North Korea has run an industrial-scale remote IT worker scheme for years, placing operatives inside Western companies to collect salaries and siphon sensitive access. The crypto sector has taken the brunt of it. Chainalysis estimated DPRK-linked actors stole roughly $2 billion in digital assets during 2025, with the Lazarus Group tied to the largest hits.

The Ethereum Foundation launched ETH Rangers in late 2024 alongside Secureum, The Red Guild, and Security Alliance. The six-month program distributed stipends to 17 independent researchers working on public goods security, from vulnerability hunting to incident response. One recipient used the funding to build the Ketman Project.

On April 16, 2026, the foundation published a full program recap detailing the results. The DPRK infiltration numbers stood out even among the broader security wins, which included 785+ reported vulnerabilities and $5.8 million in recovered or frozen funds.

Details

The Ketman Project flagged approximately 100 different DPRK IT workers embedded across roughly 53 Web3 organizations. The team built gh-fake-analyzer, an open-source GitHub profile analysis tool now available on PyPI, and co-authored the DPRK IT Workers Framework with Security Alliance, now the industry reference for detecting and removing these actors.

Detection patterns published by Ketman focus on operational tells: reused avatars and metadata across multiple GitHub accounts, accidentally exposed email addresses during screen shares, and system language settings like Russian that conflict with claimed nationalities. "This work directly addresses one of the most pressing operational security threats," the Ethereum Foundation wrote in its April 16 recap.

Separately, researcher Nick Bax contributed to more than 36 SEAL 911 incident response tickets during the program, including the Loopscale exploit that returned $5.8 million in stolen funds. Bax also helped alert over 30 teams about DPRK contractors on their payrolls and coordinated the freezing of mid-six-figure sums tied to those accounts.

Impact

The scale of the infiltration changes how Web3 firms need to think about hiring. Open-source culture, remote work, and pseudonymous contributions have long been assets for the industry. Those same traits are now the attack surface, with credentials checked by LinkedIn and GitHub instead of background verification.

"Lots of DPRK IT workers built the protocols you know and love," Taylor Monahan, security researcher at MetaMask, said in comments reported by crypto.news. She noted that more than 40 platforms have relied on such contributors at different points, with activity stretching back to the 2020 DeFi boom.
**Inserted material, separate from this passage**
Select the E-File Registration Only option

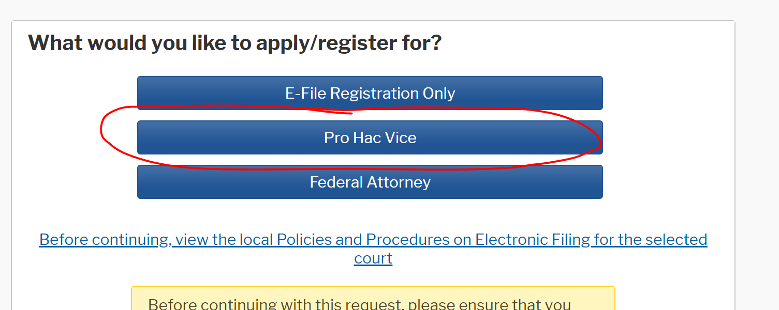click(x=370, y=93)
Legal exposure is the other half of the problem. SEAL's framework warns that paying a sanctioned-jurisdiction worker can trigger US Treasury scrutiny and asset freezes, even when the protocol didn't know who it hired. According to SEAL, the salaries paid to these workers flow directly to the North Korean military ministry rather than to the individuals themselves.

Next Steps

The ETH Rangers program has concluded, but its deliverables are now embedded in the ecosystem. The gh-fake-analyzer tool, the DPRK IT Workers Framework, and the Lazarus.group threat intelligence database remain active and open-source, with Ketman continuing to publish updates at ketman.org.

SEAL operates a 24/7 Telegram tip line (@seal_tips_bot) for immediate assistance with DPRK IT Worker incidents. Web3 hiring teams can cross-reference the framework before onboarding remote contributors, and the Ketman analyzer tool can audit existing GitHub contributor histories for the behavioral indicators flagged during the investigation.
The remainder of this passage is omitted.